• **Work to be completed**:
Look below for the line with "The image size is (1274, 393).", then give it again exactly, along with every line that comes after it, the final line included.
START Data for the task
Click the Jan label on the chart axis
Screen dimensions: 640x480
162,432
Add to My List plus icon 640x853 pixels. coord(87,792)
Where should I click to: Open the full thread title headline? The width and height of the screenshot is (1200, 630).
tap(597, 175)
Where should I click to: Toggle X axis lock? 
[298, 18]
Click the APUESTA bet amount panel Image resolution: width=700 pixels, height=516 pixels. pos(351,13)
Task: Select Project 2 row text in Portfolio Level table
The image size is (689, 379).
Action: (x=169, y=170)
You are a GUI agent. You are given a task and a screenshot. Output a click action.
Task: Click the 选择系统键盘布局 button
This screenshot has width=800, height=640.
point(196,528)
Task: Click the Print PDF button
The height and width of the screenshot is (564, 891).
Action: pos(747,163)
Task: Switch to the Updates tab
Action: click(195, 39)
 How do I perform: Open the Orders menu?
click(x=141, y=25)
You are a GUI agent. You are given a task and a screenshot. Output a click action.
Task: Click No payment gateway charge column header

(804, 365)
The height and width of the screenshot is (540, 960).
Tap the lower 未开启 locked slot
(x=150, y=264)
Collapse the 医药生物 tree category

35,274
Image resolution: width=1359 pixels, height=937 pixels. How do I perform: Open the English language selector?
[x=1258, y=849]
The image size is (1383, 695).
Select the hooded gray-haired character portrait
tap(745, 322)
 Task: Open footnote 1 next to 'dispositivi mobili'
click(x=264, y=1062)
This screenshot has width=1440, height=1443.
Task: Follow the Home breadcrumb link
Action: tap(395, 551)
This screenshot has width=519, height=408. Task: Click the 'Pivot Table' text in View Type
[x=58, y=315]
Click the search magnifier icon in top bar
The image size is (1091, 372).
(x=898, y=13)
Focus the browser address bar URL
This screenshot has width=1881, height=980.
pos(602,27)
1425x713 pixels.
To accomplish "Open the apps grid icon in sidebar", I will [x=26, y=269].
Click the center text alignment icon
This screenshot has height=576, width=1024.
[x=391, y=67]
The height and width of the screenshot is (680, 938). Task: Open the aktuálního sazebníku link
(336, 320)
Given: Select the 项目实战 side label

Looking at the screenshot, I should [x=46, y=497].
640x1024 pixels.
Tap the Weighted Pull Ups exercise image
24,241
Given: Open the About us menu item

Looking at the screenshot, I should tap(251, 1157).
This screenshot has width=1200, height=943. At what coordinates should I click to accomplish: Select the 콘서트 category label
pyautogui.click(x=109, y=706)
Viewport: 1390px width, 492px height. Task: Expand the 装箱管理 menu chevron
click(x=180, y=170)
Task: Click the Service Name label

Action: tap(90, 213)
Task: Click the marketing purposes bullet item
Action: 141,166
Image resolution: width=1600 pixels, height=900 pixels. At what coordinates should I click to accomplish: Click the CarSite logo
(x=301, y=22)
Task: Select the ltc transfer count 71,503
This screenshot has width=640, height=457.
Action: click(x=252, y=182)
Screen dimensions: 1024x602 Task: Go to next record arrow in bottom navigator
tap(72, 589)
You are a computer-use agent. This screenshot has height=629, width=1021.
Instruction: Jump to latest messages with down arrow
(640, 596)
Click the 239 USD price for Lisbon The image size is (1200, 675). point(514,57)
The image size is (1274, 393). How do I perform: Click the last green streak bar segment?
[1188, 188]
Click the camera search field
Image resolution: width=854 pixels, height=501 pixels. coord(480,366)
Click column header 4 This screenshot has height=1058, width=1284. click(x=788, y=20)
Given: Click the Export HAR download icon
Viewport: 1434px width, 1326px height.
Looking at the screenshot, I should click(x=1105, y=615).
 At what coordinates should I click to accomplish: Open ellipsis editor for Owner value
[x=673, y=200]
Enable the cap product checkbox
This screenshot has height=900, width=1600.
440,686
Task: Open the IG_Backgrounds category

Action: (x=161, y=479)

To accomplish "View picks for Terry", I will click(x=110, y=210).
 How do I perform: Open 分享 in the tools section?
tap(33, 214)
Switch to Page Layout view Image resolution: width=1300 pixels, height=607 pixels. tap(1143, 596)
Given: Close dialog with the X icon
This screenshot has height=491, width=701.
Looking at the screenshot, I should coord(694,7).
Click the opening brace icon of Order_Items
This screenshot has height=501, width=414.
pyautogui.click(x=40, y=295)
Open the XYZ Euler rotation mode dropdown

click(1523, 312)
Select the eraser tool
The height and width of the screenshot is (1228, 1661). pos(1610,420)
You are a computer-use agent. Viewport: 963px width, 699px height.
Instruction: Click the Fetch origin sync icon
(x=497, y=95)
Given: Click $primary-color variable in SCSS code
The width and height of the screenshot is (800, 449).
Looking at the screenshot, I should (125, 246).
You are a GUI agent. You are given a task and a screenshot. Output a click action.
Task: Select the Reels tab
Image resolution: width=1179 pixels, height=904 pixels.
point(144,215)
END Data for the task
• **Problem solution**:
The image size is (1274, 393). How do I perform: Click the last green streak bar segment?
[1188, 188]
Click the camera search field
Image resolution: width=854 pixels, height=501 pixels. coord(480,366)
Click column header 4 This screenshot has height=1058, width=1284. click(x=788, y=20)
Given: Click the Export HAR download icon
Viewport: 1434px width, 1326px height.
Looking at the screenshot, I should click(x=1105, y=615).
 At what coordinates should I click to accomplish: Open ellipsis editor for Owner value
[x=673, y=200]
Enable the cap product checkbox
This screenshot has height=900, width=1600.
440,686
Task: Open the IG_Backgrounds category

Action: (x=161, y=479)

To accomplish "View picks for Terry", I will click(x=110, y=210).
 How do I perform: Open 分享 in the tools section?
tap(33, 214)
Switch to Page Layout view Image resolution: width=1300 pixels, height=607 pixels. tap(1143, 596)
Given: Close dialog with the X icon
This screenshot has height=491, width=701.
Looking at the screenshot, I should coord(694,7).
Click the opening brace icon of Order_Items
This screenshot has height=501, width=414.
pyautogui.click(x=40, y=295)
Open the XYZ Euler rotation mode dropdown

click(1523, 312)
Select the eraser tool
The height and width of the screenshot is (1228, 1661). pos(1610,420)
You are a computer-use agent. Viewport: 963px width, 699px height.
Instruction: Click the Fetch origin sync icon
(x=497, y=95)
Given: Click $primary-color variable in SCSS code
The width and height of the screenshot is (800, 449).
Looking at the screenshot, I should (125, 246).
You are a GUI agent. You are given a task and a screenshot. Output a click action.
Task: Select the Reels tab
Image resolution: width=1179 pixels, height=904 pixels.
point(144,215)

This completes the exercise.